En la ciudad de las estrellas, con representación del ‘star system’ hollywoodiense en el SoFi Stadium de Inglewood (Los Ángeles), Lamine Yamal demostró al mundo entero que el astro futbolístico del momento tiene nombre y apellidos. No se lo perdieron Penélope Cruz ni Javier Bardem, en la grada del estadio, tampoco Alexia Putellas, Carles Puyol o la cantante Rosalía, todos pendientes de las cabalgadas del extremo de Rocafonda.
Lamine Yamal no defraudó, pese a marcharse del campo en el minuto 85 con el contador de goles y asistencias a cero. Y no será porque no lo intentó el barcelonista, el mejor del partido durante muchas fases del mismo. El azulgrana dio un recital de fintas, caños, recortes y centros peligrosos que hicieron las delicias de los espectadores, tanto españoles como los neutrales.

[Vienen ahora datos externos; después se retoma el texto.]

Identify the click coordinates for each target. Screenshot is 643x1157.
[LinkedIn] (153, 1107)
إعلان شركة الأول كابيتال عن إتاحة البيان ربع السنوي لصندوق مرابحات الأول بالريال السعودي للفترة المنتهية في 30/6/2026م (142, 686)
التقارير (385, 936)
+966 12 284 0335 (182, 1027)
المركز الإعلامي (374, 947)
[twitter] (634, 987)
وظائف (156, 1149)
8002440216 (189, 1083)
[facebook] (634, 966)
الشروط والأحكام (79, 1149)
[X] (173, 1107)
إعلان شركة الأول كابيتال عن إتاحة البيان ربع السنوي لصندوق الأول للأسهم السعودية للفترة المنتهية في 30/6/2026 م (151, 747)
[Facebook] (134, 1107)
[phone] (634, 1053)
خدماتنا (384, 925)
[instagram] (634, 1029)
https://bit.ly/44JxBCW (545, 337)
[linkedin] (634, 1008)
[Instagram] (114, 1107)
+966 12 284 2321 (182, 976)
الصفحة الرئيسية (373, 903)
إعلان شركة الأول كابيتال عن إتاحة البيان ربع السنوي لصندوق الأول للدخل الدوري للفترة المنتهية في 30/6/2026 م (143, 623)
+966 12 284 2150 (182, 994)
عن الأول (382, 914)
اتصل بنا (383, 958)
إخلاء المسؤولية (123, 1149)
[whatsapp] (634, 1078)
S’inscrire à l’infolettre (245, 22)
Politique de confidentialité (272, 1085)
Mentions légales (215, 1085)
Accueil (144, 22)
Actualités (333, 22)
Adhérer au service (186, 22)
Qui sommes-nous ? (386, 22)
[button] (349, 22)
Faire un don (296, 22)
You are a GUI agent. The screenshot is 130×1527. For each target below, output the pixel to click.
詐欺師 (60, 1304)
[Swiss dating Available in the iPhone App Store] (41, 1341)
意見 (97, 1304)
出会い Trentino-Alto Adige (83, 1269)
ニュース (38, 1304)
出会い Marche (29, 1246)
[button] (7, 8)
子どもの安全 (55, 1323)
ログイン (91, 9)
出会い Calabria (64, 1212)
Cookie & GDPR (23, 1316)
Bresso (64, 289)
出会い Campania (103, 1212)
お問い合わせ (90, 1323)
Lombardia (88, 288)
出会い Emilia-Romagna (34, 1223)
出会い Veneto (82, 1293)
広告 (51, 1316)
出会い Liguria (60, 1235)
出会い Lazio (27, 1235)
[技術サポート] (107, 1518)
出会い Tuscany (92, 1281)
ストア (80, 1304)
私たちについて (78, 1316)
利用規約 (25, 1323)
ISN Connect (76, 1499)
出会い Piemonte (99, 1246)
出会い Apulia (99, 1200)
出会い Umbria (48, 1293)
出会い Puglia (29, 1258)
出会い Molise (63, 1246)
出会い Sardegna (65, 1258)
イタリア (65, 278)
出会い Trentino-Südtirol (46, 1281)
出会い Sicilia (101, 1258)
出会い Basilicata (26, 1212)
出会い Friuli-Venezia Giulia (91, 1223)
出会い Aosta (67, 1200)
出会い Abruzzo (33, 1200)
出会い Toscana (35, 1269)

Porque el culé fue el más activo de España, el que más encaró y el que más peligro generó. De sus botas salió el córner que desembocó en el gol anulado de Marc Cucurella, que no subió al marcador por una falta previa de Pau Cubarsí al portero Schlager.

Lamine Yamal, haciendo diabluras con el balón / Omar Alonso / EFE
La primera parte fue de Lamine, llevando de cabeza a la retaguardia austriaca. Dos, tres, cuatro jugadores intentaban frenar al genio del Barça, que salía airoso en gran parte de todo lo que intentaba.
El físico de Lamine Yamal, objeto de debate durante todo el torneo, está volviendo por sus fueros. El catalán empezó el torneo justo de gasolina, arrastrando molestias físicas. Pero, como él mismo declaró recientemente, ya está para jugar los 90 minutos. Aun así, Luis de la Fuente fue cauto con su estrella y le retiró del terreno de juego a falta de cinco minutos para la finalización del tiempo reglamentario. A estas alturas del torneo y con la candidatura de España reforzada en busca de la segunda estrella, no era necesario correr ningún riesgo.
Lamine, MVP
Justo antes de abandonar el terreno de juego, Lamine pudo dejar su sello en el partido en forma de gol. En un remate a quemarropa, que iba a acabar sí o sí en el fondo de las mallas, David Alaba apareció en el último instante para rechazar el que hubiera supuesto el segundo tanto del barcelonista en este Mundial.
La alegría de Javier Bardem, Penélope Cruz y Rosalía al final del partido estaba justificada. No siempre se puede ver a una figura futbolística de tan cerca. Lamine Yamal fue escogido el MVP del encuentro, la verdadera estrella. La próxima, ¿en el paso de la fama?